Inside the castle there is a dim underground dungeon filled with skeletons, iron chains, and monster-like sculptures, while eerie music plays in the background to create a frightening medieval atmosphere. Combined with the castle’s legends of ghosts and wandering spirits, it gives visitors a dark and mysterious experience.

下山之后,我们在码头旁的一家餐厅简单吃了顿午饭。稍作休息后,便前往莫纳斯特罗别墅,这是瓦伦纳最著名的景点之一。整座别墅和花园沿着科莫湖缓缓展开,长长的湖畔步道、绿意盎然的花园与湖景安静地融在一起。
After coming back down the mountain, we had lunch at a restaurant near the ferry terminal. After a short rest, we headed to Villa Monastero, one of Varenna’s most famous attractions. The entire villa and its gardens stretch gracefully along Lake Como, where the long lakeside paths, lush greenery, and peaceful lake views blend together beautifully.

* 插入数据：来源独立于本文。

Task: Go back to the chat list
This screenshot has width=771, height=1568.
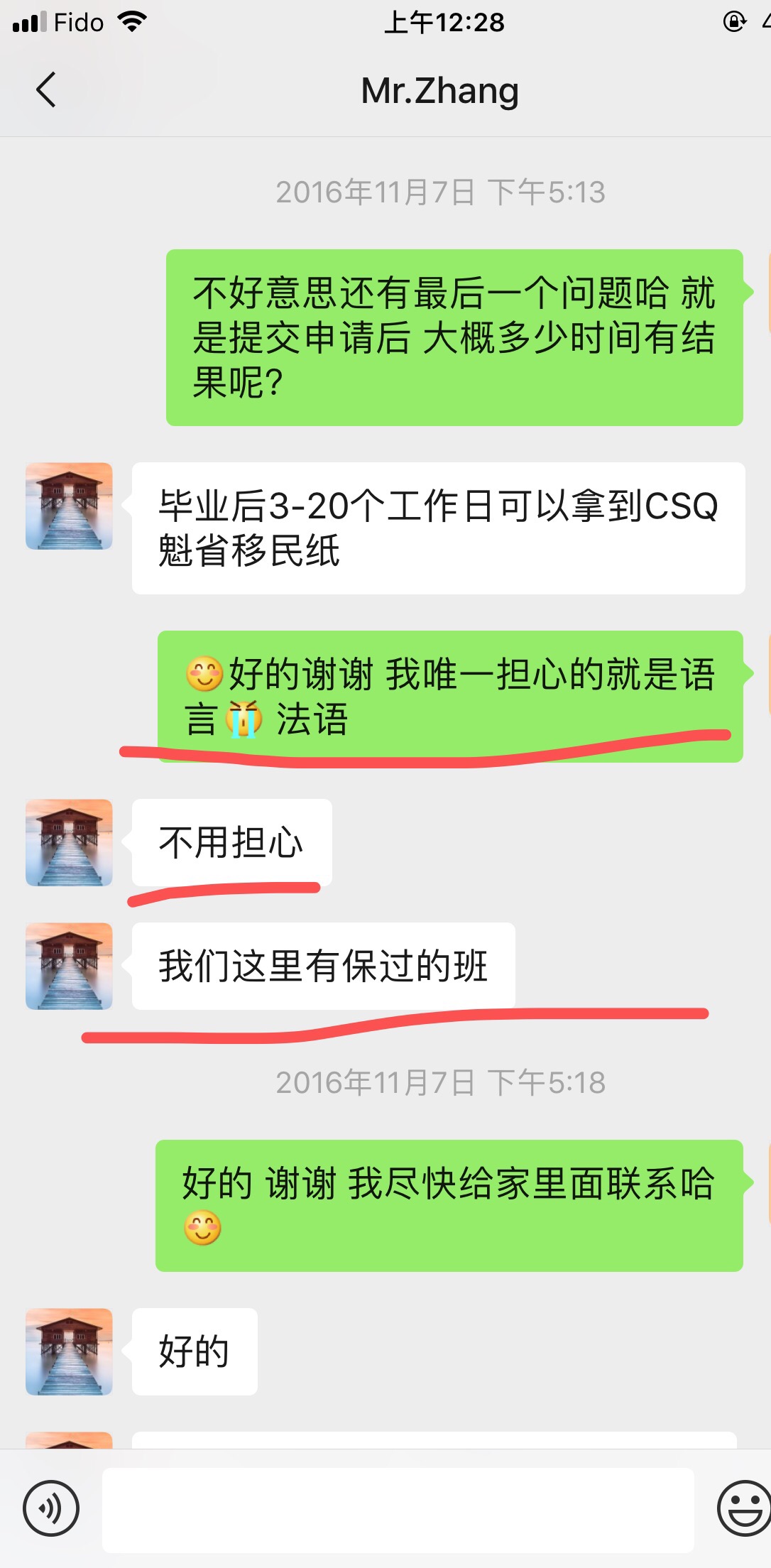Action: click(46, 90)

它的名字“Monastero”在意大利语里是“修道院”的意思。这里在12世纪时确实是一所隐修院,在漫长的岁月中,这座别墅几经易主,最终传到瑞士裔米兰人德·马尔基家族,1939年,德·马尔基家族将别墅捐赠给国家,并要求其必须妥善保护并作为造福公众的文化机构使用。14年后的1953年,这里建成了会议中心。直至今日,它依然是举办各类文化与科学会议的盛地,其中最著名的莫过于享誉国际的意大利物理学院夏季课,这里曾见证了60多位诺贝尔奖得主的风采。
Its name, “Monastero,” means “monastery” in Italian. In the 12th century, it really was a convent. Over the centuries, the villa changed hands many times before eventually passing to the Swiss-Milanese De Marchi family. In 1939, the De Marchi family donated the villa to the state on the condition that it be carefully preserved and used as a cultural institution for the public good. Fourteen years later, in 1953, it was transformed into a conference center. To this day, it remains an important venue for cultural and scientific conferences, the most famous being the internationally renowned Italian Physical Society summer school, which has hosted more than 60 Nobel Prize winners over the years.









炎热的天气让我们实在没有力气把整个巨大的花园慢慢逛完,于是回民宿休息了一会儿。傍晚时分,我们又来到湖边的餐厅 Molo,享受湖景和意大利人最喜欢的 Aperitivo,也就是意式餐前酒时光。Aperitivo 不只是简单喝一杯酒,更是一种放松生活节奏的方式。通常从傍晚六点持续到晚上九点,人们坐在湖边或广场旁,一边喝酒,一边聊天,慢慢迎接夜晚。这已经是我们第二次来到 Molo了。因为湖边仅有的几家餐厅几乎天天爆满,只有这里还能比较顺利地等到座位,而且刚好有阴凉的位置。在炎热的夏日傍晚,坐在湖边、喝着冰凉的酒,看着来来往往的人群,实在是一件很舒服的事情。
The intense heat left us without the energy to slowly explore the entire enormous garden, so we returned to the Airbnb to rest for a while. In the evening, we went back to the lakeside restaurant Molo to enjoy the lake view and one of Italy’s favorite traditions: Aperitivo, the pre-dinner drink hour. Aperitivo is more than just having a drink — it’s a way of slowing down and relaxing into the evening. Usually lasting from around 6 PM to 9 PM, people gather by the lake or in town squares, drinking, chatting, and gradually welcoming the night.
This was already our second time at Molo. Since the few restaurants along the lake were packed almost every day, this was one of the only places where we could still manage to get a table without too much trouble, especially one in the shade. On a hot summer evening, sitting by the lake with a cold drink and watching the crowds pass by was simply a wonderful feeling.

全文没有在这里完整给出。